[The data]
[Start of section]

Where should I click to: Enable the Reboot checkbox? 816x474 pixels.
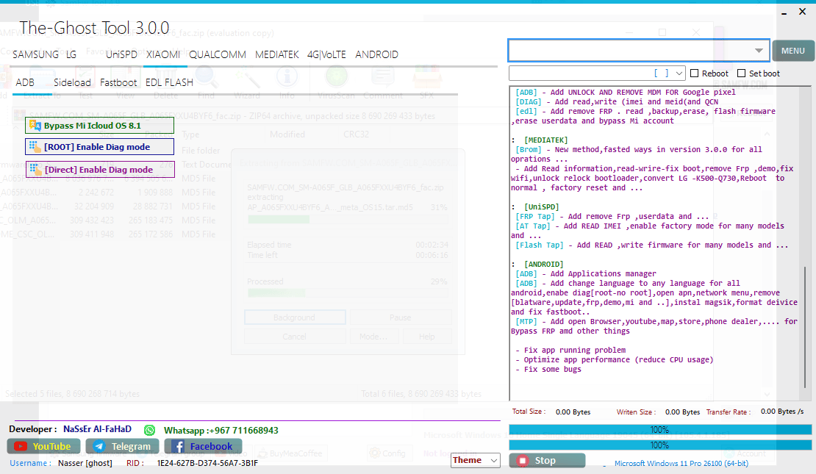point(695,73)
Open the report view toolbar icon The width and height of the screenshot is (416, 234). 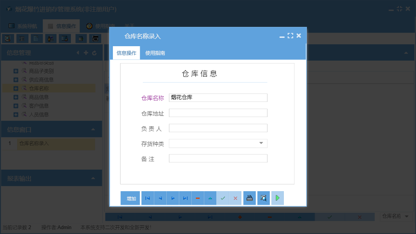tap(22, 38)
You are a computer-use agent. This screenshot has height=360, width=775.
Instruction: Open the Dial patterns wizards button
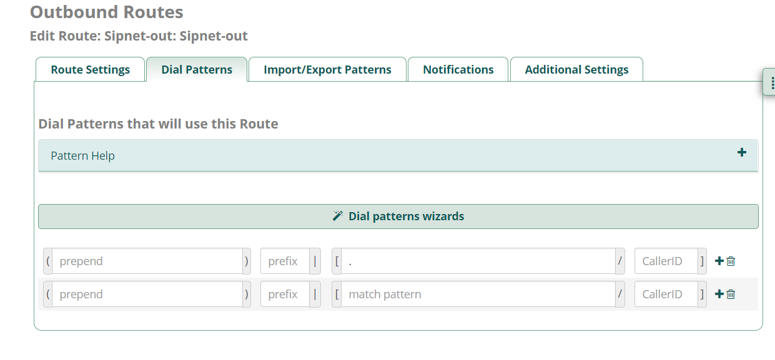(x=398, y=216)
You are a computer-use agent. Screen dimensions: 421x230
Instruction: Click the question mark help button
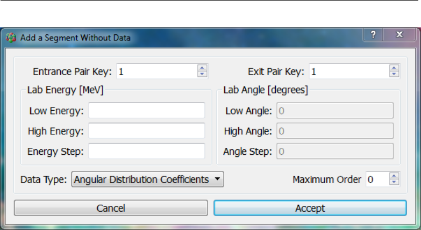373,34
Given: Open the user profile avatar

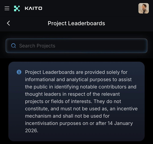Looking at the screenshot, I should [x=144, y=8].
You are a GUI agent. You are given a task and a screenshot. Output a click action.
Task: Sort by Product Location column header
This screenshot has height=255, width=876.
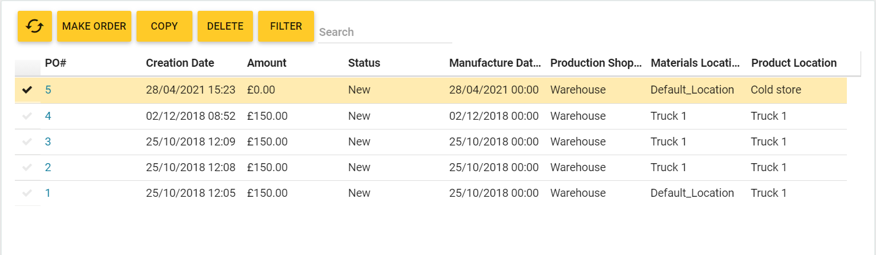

[End of section]
[Start of section]

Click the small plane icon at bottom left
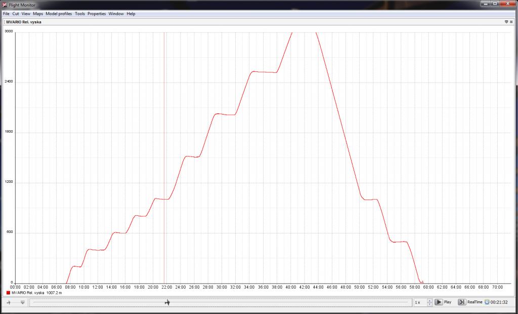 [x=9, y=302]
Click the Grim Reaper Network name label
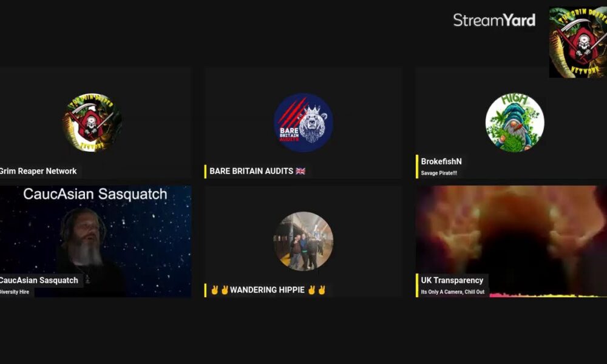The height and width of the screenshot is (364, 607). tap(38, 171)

[End of section]

Return, exactly as they stand, the lines above from the one with "You are a computer-use agent. Screen" to the one with "This screenshot has height=255, width=876.", omitting any pictures among them.

[Result of the task]
You are a computer-use agent. Screen dimensions: 421x230
Instruction: Click the question mark help button
373,34
Given: Open the user profile avatar

Looking at the screenshot, I should [x=144, y=8].
You are a GUI agent. You are given a task and a screenshot. Output a click action.
Task: Sort by Product Location column header
This screenshot has height=255, width=876.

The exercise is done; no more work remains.